Let $f: A_1 \to A_2$ be a mapping from $A_1$ to $A_2$.

Let $Y \subseteq A_1$.

By definition, $\left({Y, d_Y}\right)$ is a metric subspace of $A_1$.

Let $a \in Y$ be a point in $Y$.

Then $f$ is $\left({d_Y, d_2}\right)$-continuous iff:

$\forall \epsilon > 0: \exists \delta > 0: d_Y \left({x, a_1}\right) < \delta \implies d_2 \left({f \left({x}\right), f \left({a_1}\right)}\right) < \epsilon$

Continuous Complex Function

As the complex plane is a metric space, the same definition of continuity applies to complex functions as to metric spaces.

Continuous Mapping

The most general definition of continuity is the concept as defined in a topological space.

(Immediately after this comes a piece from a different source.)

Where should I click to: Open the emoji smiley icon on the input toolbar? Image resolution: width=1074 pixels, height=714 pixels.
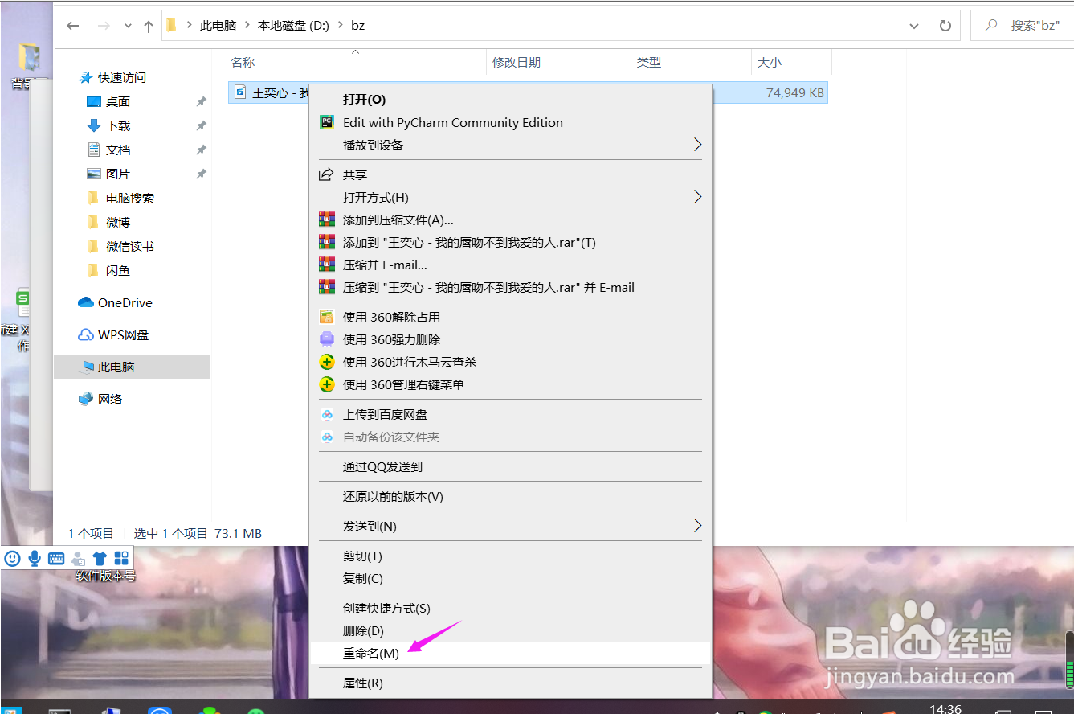[x=12, y=558]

Let $T_1 = \left({A_1, \vartheta_1}\right)$ and $T_2 = \left({A_2, \vartheta_2}\right)$ be topological spaces.

Let $f: A_1 \to A_2$ be a mapping from $A_1$ to $A_2$.

Then $f$ is continuous (with respect to the topologies $\vartheta_1$ and $\vartheta_2$) iff:

$U \in \vartheta_2 \implies f^{-1} \left({U}\right) \in \vartheta_1$

If necessary, we can say that $f$ is $\left({\vartheta_1, \vartheta_2}\right)$-continuous.

Continuous at a Point

Let $T_1 = \left({A_1, \vartheta_1}\right)$ and $T_2 = \left({A_2, \vartheta_2}\right)$ be topological spaces.

Let $x \in T_1$.

Let $N \subseteq T_2$ be a neighborhood of $f \left({x}\right)$.

Then $f$ is continuous at (the point) $x$ iff there always exists a neighborhood $M$ of $x$ such that $f \left({M}\right) \subseteq N$.

The general definition for continuous mapping follows from the definition of continuity at a point for all points in the topology.